Optimized molecular geometry, vibrational analysis, and Fe-O bond strength of Tris(α-cyanoacetylacetonate)iron(III):An experimental and theoretical study
Darugar, Vahidreza,Gandomi, Farzad,Takjoo, Reza,Tayyari, Sayyed Faramarz,Vakili, Mohammad
, (2021/09/16)
Tris(α-cyanoacetylacetonate)iron(III), Fe(CNacac)3, was synthesized and its molecular geometry, Raman, IR, and UV spectra were recorded and analyzed with the mentioned calculated spectra by using the B3LYP/6-311++G(d,p) level and comparing with tris(acetylacetonate)iron(III), Fe(acac)3, as parent molecule. A full assignment along to major contributes for of UV and vibrational experimental bands with their potential energy distribution (PED) of Fe(CNacac)3, has been done.

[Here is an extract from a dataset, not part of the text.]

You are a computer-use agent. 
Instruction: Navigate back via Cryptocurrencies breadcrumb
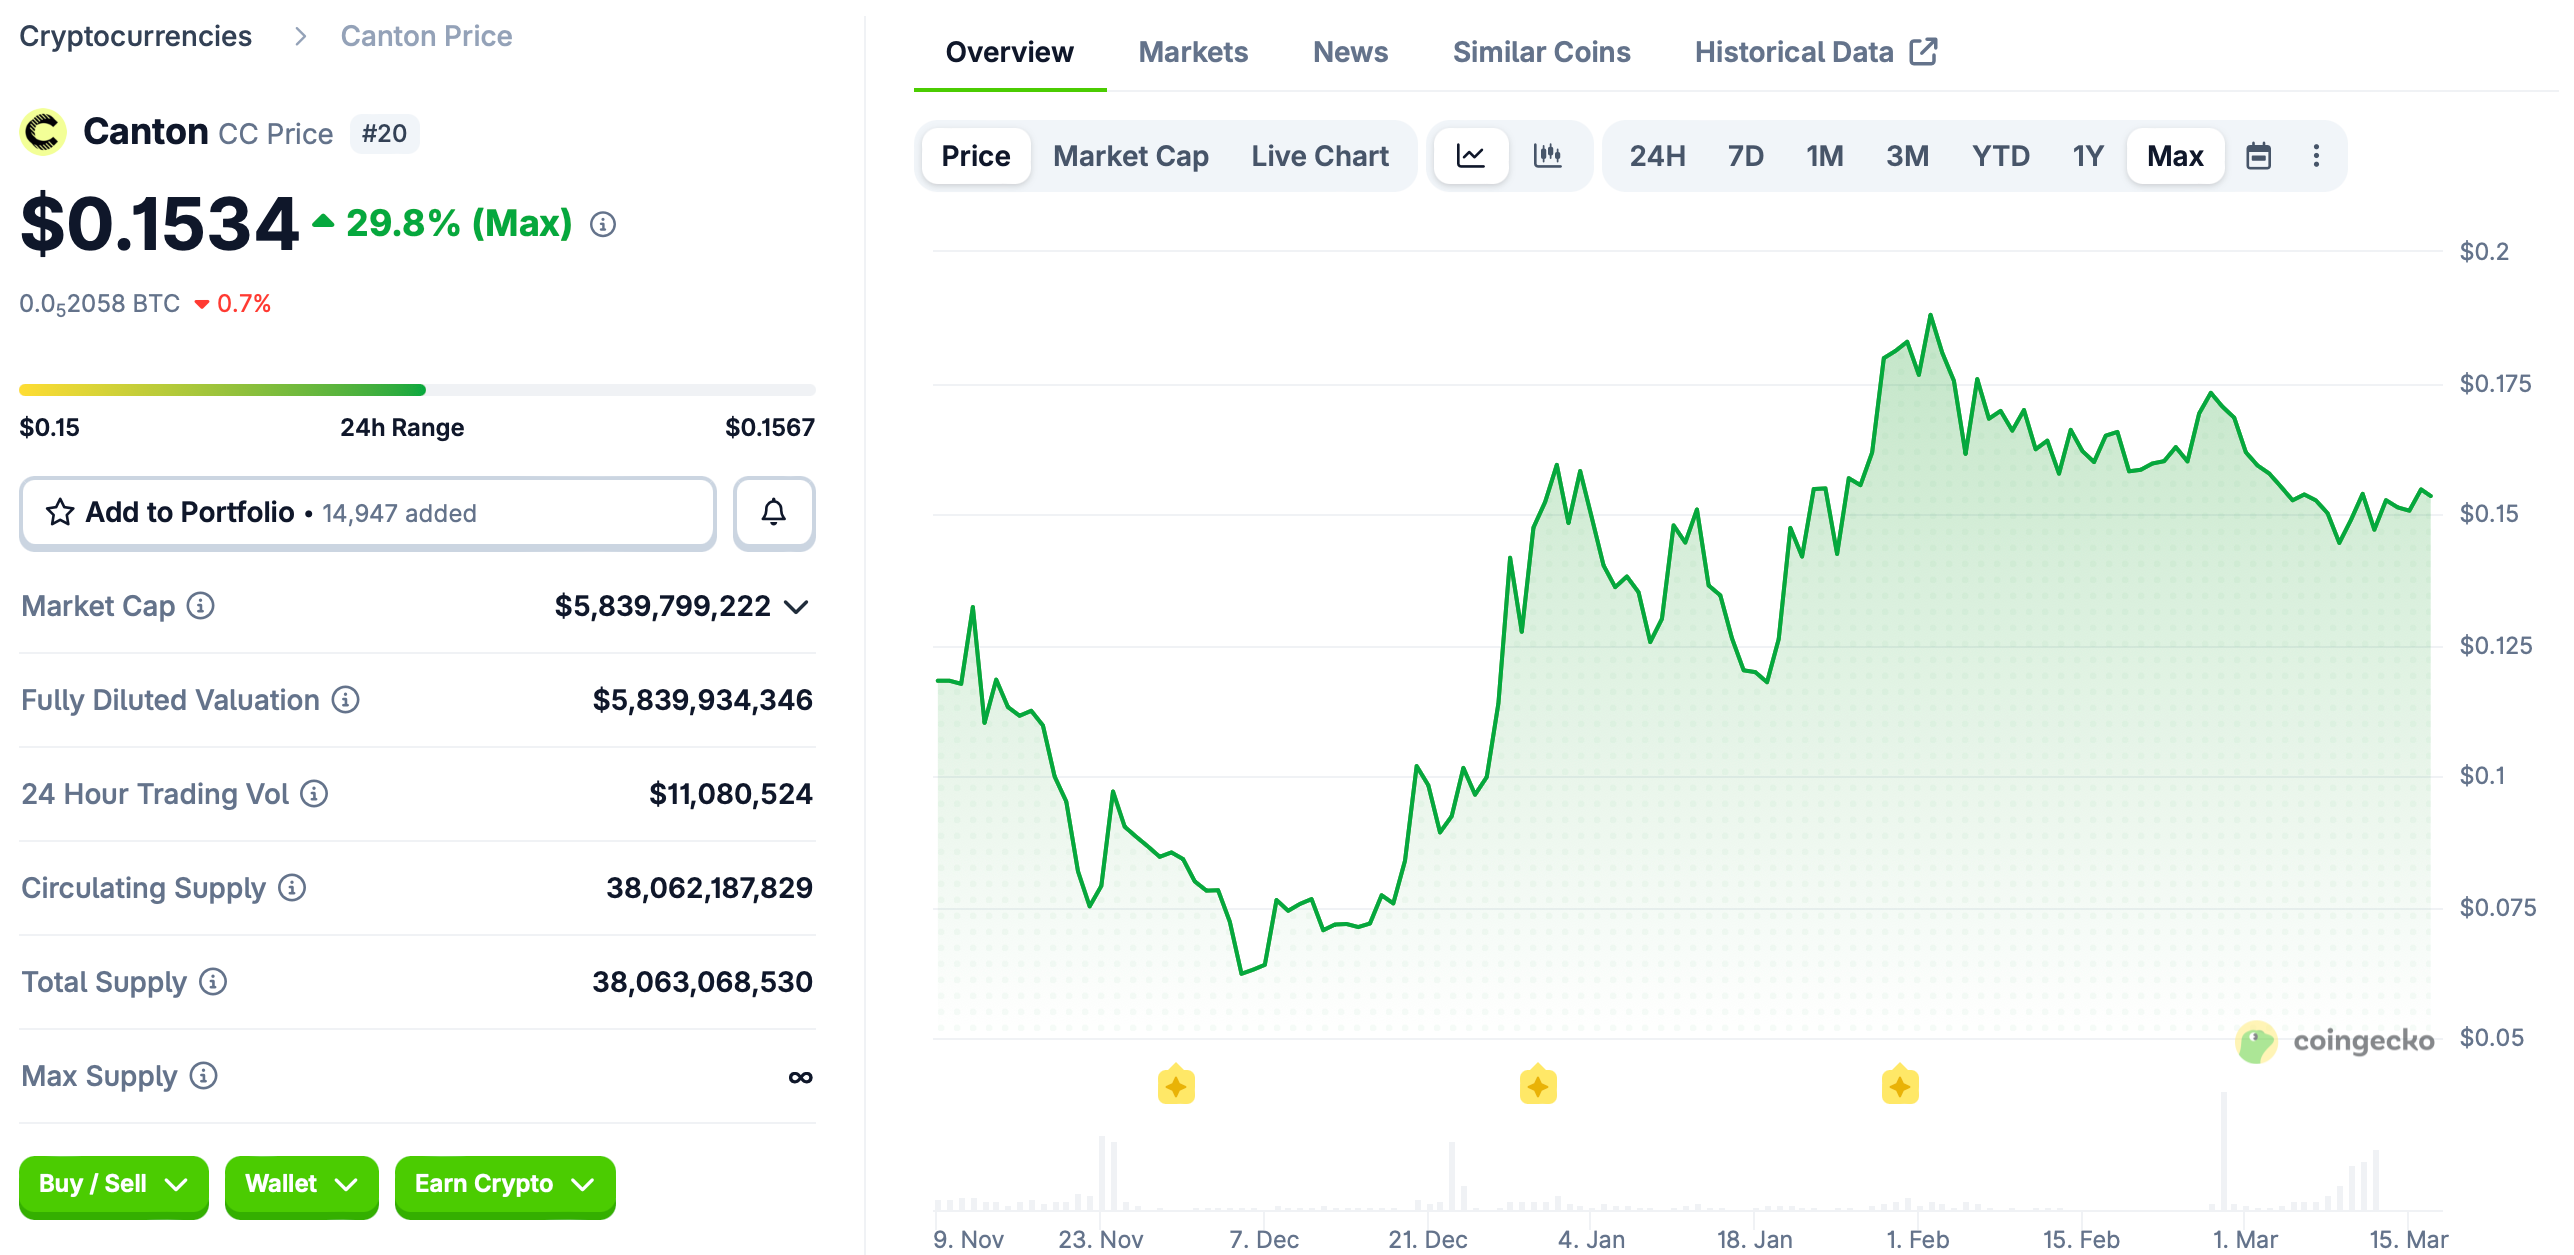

The calculated and experimental results, including molecular geometry, Atoms in Molecules (AIM), Natural bond orbital (NBO) analysis, vibration and UV-Vis spectra were shown the cyano substitution in α position, increases the resonance of chelating ring and increases the Fe?O bond strength of the mentioned molecule in comparison to that Fe(acac)3.